Mais la sonnette retentit. Les jurés avaient délibéré une heure exactement. Un profond silence régna, quand le public eut reprit place. Je me rappelle l’entrée du jury dans la salle. Enfin, je ne citerai pas les questions par ordre, je les ai oubliées. Je me souviens seulement de la réponse à la première question, la principale: «L’accusé a-t-il tué pour voler avec préméditation?» (j’ai oublié le texte exact). Le président du jury, ce fonctionnaire qui était le plus jeune de tous, laissa tomber d’une voix nette, au milieu d’un silence de mort:


«Oui!»


Puis ce fut la même réponse sur tous les points, sans la moindre circonstance atténuante!

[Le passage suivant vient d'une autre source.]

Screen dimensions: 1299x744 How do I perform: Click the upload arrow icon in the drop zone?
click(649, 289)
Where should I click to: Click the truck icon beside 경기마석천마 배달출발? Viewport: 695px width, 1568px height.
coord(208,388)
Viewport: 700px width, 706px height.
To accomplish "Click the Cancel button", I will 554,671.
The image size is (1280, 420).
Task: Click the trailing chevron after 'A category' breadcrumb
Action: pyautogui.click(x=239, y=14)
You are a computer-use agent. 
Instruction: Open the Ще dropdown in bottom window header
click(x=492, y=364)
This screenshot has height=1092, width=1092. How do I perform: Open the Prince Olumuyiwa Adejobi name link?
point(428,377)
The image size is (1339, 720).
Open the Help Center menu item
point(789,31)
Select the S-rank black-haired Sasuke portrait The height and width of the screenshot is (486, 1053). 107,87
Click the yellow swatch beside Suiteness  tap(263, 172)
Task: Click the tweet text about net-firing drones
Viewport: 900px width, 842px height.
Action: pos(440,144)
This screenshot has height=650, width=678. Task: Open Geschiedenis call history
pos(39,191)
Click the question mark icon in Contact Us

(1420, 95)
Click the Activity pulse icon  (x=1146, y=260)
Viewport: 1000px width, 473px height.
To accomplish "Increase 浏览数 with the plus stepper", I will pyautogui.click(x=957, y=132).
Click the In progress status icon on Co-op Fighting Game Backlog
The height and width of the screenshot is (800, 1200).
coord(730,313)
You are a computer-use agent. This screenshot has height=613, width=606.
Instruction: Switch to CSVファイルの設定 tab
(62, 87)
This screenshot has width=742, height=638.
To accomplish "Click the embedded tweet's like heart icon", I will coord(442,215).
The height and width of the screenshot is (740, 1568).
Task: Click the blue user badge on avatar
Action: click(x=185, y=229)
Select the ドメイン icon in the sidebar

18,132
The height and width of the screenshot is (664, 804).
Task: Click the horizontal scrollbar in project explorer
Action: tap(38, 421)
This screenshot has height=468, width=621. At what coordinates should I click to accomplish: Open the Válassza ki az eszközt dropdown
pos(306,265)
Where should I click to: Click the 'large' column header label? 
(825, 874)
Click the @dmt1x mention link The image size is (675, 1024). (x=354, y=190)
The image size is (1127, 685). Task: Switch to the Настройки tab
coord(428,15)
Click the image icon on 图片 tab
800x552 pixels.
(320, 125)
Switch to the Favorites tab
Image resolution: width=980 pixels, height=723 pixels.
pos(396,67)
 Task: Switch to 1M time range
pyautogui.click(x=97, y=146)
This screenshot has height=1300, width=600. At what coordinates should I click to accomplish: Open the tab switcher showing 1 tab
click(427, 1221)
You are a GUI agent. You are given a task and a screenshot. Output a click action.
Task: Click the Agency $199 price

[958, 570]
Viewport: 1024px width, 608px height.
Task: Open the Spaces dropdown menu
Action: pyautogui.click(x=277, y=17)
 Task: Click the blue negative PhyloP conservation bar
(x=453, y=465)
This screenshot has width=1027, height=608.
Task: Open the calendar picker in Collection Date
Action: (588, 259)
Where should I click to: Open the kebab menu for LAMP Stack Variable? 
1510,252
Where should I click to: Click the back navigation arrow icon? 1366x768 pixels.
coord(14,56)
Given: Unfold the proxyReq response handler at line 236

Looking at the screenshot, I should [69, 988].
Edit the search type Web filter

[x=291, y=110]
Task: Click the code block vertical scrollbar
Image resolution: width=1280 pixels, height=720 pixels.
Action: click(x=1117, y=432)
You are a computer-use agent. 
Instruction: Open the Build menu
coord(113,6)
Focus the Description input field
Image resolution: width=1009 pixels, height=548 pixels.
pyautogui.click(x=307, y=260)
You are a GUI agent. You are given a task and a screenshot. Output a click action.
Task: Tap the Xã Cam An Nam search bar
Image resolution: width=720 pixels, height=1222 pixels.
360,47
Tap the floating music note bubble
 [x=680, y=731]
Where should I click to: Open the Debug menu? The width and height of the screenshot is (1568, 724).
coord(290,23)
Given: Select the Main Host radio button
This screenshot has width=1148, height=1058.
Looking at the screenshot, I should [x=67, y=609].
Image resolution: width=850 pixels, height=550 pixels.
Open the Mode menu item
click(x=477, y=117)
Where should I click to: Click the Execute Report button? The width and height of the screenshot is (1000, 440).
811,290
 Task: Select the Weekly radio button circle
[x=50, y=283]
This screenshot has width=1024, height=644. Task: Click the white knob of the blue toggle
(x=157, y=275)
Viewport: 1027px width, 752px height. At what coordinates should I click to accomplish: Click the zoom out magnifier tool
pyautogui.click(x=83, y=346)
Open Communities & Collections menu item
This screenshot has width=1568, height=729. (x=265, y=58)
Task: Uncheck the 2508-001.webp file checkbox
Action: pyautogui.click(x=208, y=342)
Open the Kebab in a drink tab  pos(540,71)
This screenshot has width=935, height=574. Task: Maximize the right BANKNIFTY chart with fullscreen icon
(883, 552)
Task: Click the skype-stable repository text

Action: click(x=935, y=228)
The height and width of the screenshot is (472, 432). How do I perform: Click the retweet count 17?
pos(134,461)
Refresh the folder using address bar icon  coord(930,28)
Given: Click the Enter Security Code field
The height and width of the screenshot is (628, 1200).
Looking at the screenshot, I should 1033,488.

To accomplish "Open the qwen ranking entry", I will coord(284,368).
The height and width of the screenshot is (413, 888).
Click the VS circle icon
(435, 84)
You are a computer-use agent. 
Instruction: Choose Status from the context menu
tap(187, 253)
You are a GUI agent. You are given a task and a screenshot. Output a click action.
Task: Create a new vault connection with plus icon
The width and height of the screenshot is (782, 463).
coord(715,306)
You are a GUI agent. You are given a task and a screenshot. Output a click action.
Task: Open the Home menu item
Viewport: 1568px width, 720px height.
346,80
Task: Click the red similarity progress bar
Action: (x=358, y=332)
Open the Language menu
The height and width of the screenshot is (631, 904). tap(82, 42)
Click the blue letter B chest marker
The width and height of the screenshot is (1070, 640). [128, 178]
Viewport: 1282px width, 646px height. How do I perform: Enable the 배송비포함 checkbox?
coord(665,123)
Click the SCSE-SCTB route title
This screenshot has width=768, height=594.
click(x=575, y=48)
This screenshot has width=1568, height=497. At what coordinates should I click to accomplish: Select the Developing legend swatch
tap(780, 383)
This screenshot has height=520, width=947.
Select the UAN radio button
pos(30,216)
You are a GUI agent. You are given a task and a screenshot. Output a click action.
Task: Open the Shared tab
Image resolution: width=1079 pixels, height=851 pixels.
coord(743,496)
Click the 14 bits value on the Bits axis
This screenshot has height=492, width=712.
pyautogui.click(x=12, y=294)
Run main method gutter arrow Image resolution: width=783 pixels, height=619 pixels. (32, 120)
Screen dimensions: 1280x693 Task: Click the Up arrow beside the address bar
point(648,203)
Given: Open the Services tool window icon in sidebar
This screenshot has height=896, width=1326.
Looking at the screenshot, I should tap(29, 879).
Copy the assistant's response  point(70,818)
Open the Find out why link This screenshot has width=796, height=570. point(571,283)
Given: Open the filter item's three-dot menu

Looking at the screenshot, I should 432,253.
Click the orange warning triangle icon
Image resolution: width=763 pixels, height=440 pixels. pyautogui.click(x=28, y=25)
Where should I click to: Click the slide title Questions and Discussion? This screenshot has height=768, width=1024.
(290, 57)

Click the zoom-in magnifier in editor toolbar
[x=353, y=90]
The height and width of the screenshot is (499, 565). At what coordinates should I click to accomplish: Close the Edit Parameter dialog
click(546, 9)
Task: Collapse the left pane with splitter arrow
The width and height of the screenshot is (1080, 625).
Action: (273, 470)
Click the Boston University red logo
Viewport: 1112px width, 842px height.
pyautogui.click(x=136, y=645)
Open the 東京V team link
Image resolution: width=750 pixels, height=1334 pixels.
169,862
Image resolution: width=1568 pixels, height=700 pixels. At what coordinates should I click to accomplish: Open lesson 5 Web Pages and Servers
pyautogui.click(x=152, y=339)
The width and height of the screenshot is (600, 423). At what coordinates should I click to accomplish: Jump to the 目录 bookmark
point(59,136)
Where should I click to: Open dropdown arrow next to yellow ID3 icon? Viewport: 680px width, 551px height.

Personne ne s’y attendait, tous comptaient au moins sur l’indulgence du jury. Le silence continuait, comme si l’auditoire eût été pétrifié, les partisans de la condamnation comme ceux de l’acquittement. Mais ce ne fut que les premières minutes, auxquelles succéda un affreux désarroi. Parmi le public masculin, beaucoup étaient enchantés, certains même se frottaient les mains. Les mécontents avaient l’air accablés, haussaient les épaules, chuchotaient comme s’il ne se rendaient pas encore compte. Mais nos dames, Seigneur, je crus qu’elles allaient faire une émeute! D’abord, elles n’en crurent pas leurs oreilles. Soudain de bruyantes exclamations retentirent. «Qu’est-ce que cela, qu’est-ce encore?» Elles quittaient leurs places. Assurément, elles s’imaginaient qu’on pouvait, à l’instant, changer tout ça et recommencer. À ce moment, Mitia se leva tout à coup et s’écria d’une voix déchirante, les bras tendus en avant:


«Je le jure devant Dieu et dans l’attente du Jugement dernier, je n’ai pas versé le sang de mon père! Katia, je te pardonne! Frères, amis, épargnez l’autre!»


Il n’acheva pas et sanglota bruyamment, d’une voix qui ne semblait pas la sienne, comme changée, inattendue, venant Dieu sait d’où. Aux tribunes, dans un coin reculé, retentit un cri aigu: c’était Grouchegnka. Elle avait supplié qu’on la laissât rentrer et était revenue dans la salle avant les plaidoyers. On emmena Mitia. Le prononcé du jugement fut remis au lendemain. On se leva dans un brouhaha, mais je n’écoutais déjà plus. Je me rappelle seulement quelques exclamations sur le perron à la sortie:


«Il ne s’en tirera pas à moins de vingt ans de mine.


– Au bas mot.


– Oui, nos croquants ont tenu ferme.


– Et réglé son compte à notre Mitia!»